◆ Exercise ◆
The word "computer" occurs in some lines of the listing. Copy those lines.
-- Opening Marker --
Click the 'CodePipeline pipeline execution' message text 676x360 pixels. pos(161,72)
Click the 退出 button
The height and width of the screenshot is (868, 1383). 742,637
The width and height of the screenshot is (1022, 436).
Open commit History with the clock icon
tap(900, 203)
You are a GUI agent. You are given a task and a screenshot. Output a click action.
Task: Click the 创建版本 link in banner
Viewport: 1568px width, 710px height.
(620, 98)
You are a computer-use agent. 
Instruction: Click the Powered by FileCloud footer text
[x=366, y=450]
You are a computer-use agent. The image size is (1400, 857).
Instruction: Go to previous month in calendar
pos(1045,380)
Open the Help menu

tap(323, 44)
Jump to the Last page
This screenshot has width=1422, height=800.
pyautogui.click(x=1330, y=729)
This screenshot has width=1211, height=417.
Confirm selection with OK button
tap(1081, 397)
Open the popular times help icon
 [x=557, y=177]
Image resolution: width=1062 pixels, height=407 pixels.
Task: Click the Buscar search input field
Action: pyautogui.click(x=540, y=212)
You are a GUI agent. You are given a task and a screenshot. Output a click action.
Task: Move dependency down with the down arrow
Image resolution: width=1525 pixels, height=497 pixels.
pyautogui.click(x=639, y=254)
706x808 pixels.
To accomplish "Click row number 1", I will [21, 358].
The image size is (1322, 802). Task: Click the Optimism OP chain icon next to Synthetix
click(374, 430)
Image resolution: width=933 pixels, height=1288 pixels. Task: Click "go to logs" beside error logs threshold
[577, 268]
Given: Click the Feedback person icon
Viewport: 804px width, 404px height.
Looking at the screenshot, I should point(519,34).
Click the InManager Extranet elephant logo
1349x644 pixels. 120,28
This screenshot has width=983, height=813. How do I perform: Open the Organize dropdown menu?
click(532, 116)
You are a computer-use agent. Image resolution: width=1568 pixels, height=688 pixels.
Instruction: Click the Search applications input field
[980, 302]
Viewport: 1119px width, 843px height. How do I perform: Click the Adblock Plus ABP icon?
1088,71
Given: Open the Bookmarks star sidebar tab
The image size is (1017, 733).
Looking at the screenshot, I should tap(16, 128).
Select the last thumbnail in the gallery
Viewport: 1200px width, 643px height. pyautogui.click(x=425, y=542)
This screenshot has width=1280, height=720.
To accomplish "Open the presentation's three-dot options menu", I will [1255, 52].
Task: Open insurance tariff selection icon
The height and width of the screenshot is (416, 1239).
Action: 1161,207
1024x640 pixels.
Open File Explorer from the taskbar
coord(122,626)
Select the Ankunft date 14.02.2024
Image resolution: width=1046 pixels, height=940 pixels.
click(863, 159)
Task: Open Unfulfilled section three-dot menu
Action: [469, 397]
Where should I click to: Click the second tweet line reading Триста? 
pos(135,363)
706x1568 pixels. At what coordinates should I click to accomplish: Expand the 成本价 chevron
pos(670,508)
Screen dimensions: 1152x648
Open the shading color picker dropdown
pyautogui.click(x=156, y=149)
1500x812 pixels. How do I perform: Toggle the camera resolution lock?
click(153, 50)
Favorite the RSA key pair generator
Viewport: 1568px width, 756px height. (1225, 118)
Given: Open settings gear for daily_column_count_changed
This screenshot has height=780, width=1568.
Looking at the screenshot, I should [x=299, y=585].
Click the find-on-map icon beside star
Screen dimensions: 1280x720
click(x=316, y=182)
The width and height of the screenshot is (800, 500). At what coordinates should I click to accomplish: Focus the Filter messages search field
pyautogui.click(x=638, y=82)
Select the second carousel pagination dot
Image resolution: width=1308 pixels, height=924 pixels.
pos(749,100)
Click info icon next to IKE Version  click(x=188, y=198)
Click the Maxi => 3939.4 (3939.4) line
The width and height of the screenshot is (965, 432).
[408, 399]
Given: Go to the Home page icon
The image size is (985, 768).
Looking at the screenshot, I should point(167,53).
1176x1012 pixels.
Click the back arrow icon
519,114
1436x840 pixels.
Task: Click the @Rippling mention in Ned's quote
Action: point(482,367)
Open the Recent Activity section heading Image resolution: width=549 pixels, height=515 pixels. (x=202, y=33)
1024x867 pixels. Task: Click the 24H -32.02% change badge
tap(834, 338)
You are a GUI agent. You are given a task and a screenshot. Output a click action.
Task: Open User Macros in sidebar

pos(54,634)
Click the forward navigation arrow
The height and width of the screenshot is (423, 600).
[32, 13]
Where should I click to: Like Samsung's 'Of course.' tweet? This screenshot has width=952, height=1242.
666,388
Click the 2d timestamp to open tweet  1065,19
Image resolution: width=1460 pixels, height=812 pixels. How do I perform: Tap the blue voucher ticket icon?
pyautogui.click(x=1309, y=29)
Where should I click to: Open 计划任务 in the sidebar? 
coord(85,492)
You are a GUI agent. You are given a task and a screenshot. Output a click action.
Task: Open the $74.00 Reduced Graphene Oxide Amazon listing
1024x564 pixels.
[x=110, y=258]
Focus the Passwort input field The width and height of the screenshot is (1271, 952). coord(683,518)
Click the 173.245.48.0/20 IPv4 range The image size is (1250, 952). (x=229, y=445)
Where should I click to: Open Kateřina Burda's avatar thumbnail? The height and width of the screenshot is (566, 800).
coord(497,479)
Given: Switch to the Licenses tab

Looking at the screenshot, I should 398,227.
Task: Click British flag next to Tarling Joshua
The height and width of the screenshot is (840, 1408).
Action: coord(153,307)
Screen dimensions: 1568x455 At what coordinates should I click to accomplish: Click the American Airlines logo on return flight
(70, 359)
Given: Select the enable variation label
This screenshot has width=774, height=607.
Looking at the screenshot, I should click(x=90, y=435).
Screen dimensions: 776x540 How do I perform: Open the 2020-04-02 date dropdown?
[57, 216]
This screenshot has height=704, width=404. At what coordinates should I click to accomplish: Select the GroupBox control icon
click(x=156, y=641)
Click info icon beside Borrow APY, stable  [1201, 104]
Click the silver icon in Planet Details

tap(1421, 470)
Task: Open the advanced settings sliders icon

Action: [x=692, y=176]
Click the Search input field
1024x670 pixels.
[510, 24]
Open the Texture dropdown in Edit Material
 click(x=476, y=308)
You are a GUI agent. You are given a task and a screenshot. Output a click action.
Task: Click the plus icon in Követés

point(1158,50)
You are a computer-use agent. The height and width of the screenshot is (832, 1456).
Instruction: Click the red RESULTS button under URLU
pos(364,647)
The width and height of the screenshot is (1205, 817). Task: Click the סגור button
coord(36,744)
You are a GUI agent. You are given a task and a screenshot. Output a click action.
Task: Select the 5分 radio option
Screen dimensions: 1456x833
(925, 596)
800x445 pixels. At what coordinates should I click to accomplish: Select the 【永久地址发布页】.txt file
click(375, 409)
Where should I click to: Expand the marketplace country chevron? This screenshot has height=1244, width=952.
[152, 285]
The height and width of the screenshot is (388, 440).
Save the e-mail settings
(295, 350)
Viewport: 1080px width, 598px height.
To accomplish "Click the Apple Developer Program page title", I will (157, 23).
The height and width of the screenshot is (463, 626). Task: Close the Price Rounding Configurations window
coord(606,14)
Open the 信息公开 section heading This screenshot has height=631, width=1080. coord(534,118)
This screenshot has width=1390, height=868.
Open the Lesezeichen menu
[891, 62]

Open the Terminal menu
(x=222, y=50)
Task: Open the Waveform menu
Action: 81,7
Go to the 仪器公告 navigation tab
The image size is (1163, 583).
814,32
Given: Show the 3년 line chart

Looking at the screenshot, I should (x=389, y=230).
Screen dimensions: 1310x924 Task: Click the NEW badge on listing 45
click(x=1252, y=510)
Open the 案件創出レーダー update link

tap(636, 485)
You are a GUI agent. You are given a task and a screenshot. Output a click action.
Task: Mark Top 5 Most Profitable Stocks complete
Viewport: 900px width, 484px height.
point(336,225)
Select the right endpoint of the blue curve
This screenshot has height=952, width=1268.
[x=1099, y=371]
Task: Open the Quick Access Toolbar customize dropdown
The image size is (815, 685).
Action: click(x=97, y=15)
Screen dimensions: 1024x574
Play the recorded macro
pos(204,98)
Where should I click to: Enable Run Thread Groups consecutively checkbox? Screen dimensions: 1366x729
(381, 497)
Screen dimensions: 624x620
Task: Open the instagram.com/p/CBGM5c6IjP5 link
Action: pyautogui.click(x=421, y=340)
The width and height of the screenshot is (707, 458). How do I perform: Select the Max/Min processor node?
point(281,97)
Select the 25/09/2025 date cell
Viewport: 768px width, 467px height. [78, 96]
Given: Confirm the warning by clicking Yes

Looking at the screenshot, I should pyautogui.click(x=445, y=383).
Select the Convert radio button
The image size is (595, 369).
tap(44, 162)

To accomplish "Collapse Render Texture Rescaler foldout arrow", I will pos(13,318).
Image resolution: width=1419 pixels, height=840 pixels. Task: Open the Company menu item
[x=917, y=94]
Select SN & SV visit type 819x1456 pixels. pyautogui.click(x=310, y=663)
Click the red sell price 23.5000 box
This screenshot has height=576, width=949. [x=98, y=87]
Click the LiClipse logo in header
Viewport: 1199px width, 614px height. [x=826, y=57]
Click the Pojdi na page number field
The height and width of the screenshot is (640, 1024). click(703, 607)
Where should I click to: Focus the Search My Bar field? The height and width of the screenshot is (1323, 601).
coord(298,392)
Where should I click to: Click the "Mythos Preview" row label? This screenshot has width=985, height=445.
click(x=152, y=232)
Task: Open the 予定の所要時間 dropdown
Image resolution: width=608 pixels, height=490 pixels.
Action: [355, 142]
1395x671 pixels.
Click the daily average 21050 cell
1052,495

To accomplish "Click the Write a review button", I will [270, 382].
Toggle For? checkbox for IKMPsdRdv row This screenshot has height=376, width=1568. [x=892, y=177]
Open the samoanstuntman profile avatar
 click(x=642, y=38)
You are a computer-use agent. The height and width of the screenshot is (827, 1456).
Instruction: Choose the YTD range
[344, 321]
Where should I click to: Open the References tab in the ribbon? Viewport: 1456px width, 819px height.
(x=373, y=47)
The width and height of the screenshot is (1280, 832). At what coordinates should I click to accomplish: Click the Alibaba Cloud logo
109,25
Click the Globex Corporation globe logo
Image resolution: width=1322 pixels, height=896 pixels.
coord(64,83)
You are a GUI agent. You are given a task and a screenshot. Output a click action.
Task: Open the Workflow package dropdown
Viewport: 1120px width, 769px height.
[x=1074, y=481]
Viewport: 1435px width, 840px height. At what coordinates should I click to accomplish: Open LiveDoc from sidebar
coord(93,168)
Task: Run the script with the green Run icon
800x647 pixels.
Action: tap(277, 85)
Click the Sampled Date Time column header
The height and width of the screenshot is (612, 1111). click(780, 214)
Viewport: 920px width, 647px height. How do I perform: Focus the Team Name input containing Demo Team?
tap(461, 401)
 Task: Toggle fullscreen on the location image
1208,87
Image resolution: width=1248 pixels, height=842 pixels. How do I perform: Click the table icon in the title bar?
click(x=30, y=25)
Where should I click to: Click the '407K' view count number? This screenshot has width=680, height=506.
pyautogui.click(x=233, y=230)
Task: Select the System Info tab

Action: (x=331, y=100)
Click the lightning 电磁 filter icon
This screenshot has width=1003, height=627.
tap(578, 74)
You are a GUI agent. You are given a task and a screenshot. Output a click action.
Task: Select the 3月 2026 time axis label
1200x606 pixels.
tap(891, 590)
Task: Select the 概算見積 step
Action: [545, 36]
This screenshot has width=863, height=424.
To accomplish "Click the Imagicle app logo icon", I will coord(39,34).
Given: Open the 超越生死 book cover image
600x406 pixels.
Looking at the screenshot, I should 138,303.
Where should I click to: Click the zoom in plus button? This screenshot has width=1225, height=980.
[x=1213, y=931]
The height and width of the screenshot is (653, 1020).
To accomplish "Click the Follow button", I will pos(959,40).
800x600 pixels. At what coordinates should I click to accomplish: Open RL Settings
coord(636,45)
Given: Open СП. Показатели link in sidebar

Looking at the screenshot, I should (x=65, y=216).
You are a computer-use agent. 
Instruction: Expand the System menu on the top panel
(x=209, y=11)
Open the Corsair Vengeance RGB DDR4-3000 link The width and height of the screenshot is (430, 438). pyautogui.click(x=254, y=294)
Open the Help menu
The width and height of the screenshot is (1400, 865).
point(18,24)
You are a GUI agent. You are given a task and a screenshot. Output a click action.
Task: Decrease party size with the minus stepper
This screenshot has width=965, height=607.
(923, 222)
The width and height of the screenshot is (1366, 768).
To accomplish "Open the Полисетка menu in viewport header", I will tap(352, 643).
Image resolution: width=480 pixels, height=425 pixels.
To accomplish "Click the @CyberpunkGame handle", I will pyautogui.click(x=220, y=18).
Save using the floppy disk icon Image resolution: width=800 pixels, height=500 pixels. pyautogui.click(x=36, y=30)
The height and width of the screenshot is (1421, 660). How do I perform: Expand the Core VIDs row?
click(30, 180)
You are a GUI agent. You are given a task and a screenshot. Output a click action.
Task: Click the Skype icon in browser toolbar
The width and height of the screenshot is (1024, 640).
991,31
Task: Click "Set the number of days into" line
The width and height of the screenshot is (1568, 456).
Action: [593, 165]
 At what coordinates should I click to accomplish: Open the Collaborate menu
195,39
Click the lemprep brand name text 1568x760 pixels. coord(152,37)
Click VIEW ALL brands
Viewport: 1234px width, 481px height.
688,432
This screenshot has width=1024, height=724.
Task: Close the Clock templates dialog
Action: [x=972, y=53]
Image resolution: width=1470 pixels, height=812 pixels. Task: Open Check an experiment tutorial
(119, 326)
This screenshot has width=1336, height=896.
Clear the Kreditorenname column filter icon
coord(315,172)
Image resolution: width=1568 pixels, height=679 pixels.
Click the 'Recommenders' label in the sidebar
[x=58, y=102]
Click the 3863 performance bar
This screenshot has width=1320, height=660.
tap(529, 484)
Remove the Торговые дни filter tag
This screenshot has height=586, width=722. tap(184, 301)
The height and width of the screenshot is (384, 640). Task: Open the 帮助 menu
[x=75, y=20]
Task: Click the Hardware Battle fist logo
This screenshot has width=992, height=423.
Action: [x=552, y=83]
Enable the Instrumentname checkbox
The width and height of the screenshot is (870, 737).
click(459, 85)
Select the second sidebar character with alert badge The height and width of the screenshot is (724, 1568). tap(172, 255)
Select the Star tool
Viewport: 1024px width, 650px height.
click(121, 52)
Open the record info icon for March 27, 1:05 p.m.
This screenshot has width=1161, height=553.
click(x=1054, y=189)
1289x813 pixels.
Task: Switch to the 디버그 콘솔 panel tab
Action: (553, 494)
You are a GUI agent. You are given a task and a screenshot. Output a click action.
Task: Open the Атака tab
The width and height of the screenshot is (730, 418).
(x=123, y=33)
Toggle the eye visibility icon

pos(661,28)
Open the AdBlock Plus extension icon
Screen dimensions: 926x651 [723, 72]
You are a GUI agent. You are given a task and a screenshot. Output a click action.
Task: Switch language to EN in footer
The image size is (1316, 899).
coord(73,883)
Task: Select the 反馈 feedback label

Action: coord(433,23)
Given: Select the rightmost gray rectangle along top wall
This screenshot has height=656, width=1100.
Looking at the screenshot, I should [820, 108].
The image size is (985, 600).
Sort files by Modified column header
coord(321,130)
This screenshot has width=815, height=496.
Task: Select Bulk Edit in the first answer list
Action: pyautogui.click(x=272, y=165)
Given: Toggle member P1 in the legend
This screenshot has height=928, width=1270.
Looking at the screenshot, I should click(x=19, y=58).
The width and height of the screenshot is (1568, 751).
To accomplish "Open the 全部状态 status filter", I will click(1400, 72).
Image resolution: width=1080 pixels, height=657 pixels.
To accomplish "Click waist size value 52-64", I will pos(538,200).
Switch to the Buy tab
-- Closing Marker --
◆ Expected output ◆
You are a computer-use agent. 
You are a computer-use agent. The image size is (1400, 857).
You are a computer-use agent. Image resolution: width=1568 pixels, height=688 pixels.
You are a computer-use agent. The height and width of the screenshot is (832, 1456).
You are a computer-use agent. The height and width of the screenshot is (827, 1456).
You are a computer-use agent. 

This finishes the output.